_Stored entries_

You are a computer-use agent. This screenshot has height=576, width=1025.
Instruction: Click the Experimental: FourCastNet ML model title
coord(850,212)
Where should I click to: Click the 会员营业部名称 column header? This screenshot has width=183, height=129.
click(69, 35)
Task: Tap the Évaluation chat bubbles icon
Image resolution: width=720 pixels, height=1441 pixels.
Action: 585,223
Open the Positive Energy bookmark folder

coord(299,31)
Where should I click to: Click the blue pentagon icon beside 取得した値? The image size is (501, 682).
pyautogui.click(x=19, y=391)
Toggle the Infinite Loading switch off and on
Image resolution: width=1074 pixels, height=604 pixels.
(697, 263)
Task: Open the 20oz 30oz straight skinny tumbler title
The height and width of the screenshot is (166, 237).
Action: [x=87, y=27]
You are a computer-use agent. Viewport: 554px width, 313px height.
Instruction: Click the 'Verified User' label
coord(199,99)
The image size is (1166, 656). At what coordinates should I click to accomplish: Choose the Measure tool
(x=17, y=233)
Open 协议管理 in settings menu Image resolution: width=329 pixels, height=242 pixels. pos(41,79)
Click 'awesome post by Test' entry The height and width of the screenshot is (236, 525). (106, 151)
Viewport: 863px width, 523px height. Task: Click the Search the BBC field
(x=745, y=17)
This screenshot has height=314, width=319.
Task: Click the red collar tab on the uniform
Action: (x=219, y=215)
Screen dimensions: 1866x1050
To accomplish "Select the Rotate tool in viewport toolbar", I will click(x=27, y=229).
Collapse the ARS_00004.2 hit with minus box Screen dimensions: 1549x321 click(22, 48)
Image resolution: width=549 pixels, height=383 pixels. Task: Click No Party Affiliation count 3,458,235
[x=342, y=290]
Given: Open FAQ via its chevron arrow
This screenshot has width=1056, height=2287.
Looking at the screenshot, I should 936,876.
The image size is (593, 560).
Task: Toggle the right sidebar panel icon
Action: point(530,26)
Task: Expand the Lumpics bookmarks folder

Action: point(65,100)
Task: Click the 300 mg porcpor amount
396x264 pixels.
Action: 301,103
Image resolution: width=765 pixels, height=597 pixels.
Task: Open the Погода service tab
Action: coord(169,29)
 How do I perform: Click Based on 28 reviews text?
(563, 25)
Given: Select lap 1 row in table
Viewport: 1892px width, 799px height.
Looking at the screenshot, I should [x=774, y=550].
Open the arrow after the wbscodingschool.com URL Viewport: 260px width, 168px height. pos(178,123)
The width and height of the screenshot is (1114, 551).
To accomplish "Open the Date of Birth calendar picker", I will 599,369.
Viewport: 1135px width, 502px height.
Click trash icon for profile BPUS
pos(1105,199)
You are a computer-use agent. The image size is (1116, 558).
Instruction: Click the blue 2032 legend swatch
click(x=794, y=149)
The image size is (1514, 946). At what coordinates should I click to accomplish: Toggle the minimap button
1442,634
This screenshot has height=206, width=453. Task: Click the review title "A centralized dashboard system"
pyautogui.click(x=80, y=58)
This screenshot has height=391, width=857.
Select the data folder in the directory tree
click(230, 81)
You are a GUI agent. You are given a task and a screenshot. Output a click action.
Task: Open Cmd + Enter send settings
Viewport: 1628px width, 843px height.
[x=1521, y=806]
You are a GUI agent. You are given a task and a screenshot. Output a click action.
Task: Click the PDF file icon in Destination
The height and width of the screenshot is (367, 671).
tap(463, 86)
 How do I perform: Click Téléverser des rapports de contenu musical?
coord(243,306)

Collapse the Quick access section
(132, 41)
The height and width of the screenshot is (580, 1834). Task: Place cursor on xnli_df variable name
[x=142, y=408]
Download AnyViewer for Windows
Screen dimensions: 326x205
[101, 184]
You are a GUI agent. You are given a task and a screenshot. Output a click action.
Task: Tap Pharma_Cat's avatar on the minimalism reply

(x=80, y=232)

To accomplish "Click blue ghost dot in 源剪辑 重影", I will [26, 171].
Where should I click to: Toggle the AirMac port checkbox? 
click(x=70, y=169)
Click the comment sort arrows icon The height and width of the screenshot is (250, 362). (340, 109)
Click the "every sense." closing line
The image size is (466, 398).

_TASK REQUIREMENTS_
Go through the records above, find every line with the word "will", and list those lines.

_ANSWER SPACE_
To accomplish "Select the Rotate tool in viewport toolbar", I will click(x=27, y=229).
To accomplish "Open the Date of Birth calendar picker", I will 599,369.
To accomplish "Click blue ghost dot in 源剪辑 重影", I will [26, 171].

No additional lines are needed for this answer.